3. I have been referred to a number of cases in which this question was considered. In Trilok v. Emperor : AIR1927All660 a single Judge of this Court was of opinion that a person who is being tried under Section 110 (the procedure in a case under Section 109 is also the same) has the right to cross-examine the prosecution witnesses further under Section 256, Criminal P.C. This view was followed by a Bench of this Court in Chandan v. Emperor 17 A.I.R All. 274 The Judge by whom the case in Trilok v. Emperor : AIR1927All660 was decided was also a member of this Bench and the view taken in Trilok v. Emperor : AIR1927All660 was affirmed, although the question did not in fact arise in the case before the Bench. For the accused in that case had made no request to the Court for permission to Gross-examine the prosecution witnesses further under Section 256, Criminal P.C. and the question that was raised before the High Court was whether the accused had or had not been prejudiced by the fact that the Magistrate had not asked them to state whether they wished to cross, examine the prosecution witnesses further or not. Their Lordships found that there was not the slightest possibility of there having been any prejudice to the accused by the fact that they had not been so asked.

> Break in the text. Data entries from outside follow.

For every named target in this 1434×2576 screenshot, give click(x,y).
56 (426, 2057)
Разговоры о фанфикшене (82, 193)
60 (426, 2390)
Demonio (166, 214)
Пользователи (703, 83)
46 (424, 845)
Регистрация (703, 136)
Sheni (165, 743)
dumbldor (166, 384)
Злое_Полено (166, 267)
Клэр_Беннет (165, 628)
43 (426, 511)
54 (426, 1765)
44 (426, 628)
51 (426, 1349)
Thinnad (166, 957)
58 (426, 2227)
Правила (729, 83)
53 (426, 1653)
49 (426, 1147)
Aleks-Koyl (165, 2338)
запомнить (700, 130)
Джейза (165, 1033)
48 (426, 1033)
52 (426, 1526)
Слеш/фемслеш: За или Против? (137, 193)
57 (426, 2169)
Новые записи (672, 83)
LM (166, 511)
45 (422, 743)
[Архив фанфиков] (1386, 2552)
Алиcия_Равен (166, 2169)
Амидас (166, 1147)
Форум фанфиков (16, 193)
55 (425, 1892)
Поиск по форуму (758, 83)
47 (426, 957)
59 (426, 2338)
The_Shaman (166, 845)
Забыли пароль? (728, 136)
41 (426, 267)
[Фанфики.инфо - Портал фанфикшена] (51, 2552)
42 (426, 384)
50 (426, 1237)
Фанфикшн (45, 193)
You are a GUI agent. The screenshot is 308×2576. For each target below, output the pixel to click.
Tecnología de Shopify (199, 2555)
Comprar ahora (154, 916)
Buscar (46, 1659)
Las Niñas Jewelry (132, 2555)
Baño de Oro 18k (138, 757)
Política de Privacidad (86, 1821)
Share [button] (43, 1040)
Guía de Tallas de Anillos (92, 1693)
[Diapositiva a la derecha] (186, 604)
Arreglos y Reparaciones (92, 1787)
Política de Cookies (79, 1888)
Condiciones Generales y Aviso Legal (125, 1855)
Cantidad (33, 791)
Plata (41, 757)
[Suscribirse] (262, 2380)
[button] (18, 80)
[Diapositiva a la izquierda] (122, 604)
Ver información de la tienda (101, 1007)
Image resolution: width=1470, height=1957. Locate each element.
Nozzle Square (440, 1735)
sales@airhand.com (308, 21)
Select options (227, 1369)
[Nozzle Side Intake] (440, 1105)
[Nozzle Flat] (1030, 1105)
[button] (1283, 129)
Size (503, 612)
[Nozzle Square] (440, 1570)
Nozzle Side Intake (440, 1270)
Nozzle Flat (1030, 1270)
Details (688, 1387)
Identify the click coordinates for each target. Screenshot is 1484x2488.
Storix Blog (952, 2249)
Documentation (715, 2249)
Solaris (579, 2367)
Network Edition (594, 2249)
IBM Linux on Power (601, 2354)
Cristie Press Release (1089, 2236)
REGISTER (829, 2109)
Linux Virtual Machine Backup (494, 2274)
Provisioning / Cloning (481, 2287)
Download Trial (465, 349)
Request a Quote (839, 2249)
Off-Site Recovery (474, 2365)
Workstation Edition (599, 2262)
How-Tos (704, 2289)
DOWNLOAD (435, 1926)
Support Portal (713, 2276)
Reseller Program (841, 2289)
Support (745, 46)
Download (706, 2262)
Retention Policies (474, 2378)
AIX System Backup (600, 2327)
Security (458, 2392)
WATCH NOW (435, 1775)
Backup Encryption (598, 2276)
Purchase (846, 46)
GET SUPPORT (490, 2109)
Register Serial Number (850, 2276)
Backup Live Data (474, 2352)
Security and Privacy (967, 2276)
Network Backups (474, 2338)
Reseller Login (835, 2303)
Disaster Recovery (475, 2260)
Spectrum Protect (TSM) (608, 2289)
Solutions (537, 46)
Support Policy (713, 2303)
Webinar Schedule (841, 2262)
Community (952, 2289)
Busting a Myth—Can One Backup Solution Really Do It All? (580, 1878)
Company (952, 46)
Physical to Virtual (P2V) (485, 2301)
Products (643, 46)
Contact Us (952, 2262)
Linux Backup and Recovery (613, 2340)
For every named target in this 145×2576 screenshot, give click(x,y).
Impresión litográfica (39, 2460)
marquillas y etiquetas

4. In another case Lachman Prasad v. Emperor : AIR1943All23 the question came up again before a single Judge of this Court. Both the previous cases were considered by him. He points out that in the second case there was only a passing reference to that question and that the question had not really arisen and that the leaned Judges had decided not to interfere with the conviction upon the ground that no prejudice had been caused to the persons who had been bound over on account of the failure on the part of the Magistrate to ask them whether they wished to cross-examine the prosecution witnesses for the second time. He considered certain rulings of the Calcutta and the Lahore High Courts also and was of opinion that Section 256 in so far as it relates to the further cross-examination of prosecution witnesses did not in fact apply to proceedings under chap. 10(viii?) As he points out, a person who is charged with an offence during the trial of a warrant case; becomes aware for the first time of what exact charge he has to meet and he does not know his position with any accuracy until the charge has been framed. In the circumstances the law permits him to re summon the prosecution witnesses who have already been examined before the charge was framed for further cross-examination. Obviously an accused cannot effectively cross-examine the prosecution witnesses until he knows what exact charge he has to meet and this is in fact the reason why this right to cross-examine the prosecution witnesses further has been given to an accused person under Section 256. In a case under chap 10(viii?) the accused is told in the very beginning of the trial what charge he has to meet and it is possible for him to cross-examine effectively all the prosecution witnesses who are produced thereafter. It is conceivable that during the trial of a warrant case against an accused person the Magistrate may frame a charge against him after the examination of the very first witness by the prosecution. The other prosecution witnesses will then be produced after the charge has been framed and in the case of these witnesses it is obvious that the accused will have only one opportunity of cross-examining them. In a case under chap. 10(viii?) the charge, if I may use that word, is framed in the very beginning of the trial and there is no reason why the witnesses who have been produced by the prosecution after that should be allowed to be cross-examined by the accused a second time.
5. There is also a Full Bench case of the Madras High Court in 53 Mad. 173 in which the matter was fully considered by that Bench and it was held that an accused in a case under chap. 10(Viii?) has no right to cross-examine the prosecution witnesses for the second time. I am therefore of opinion that the trial of the applicant was not illegal on account of the fact that he was given no opportunity to cross-examine the prosecution witnesses for the second time.
6. It is pointed out that the leaned Sessions Judge in appeal did not go into the merits of the case at all and dismissed the appeal merely on a consideration of the legal question that was raised before him. Apparently the case was not argued before him on the merits at all.
7. There is no reason to interfere and the application is accordingly dismissed.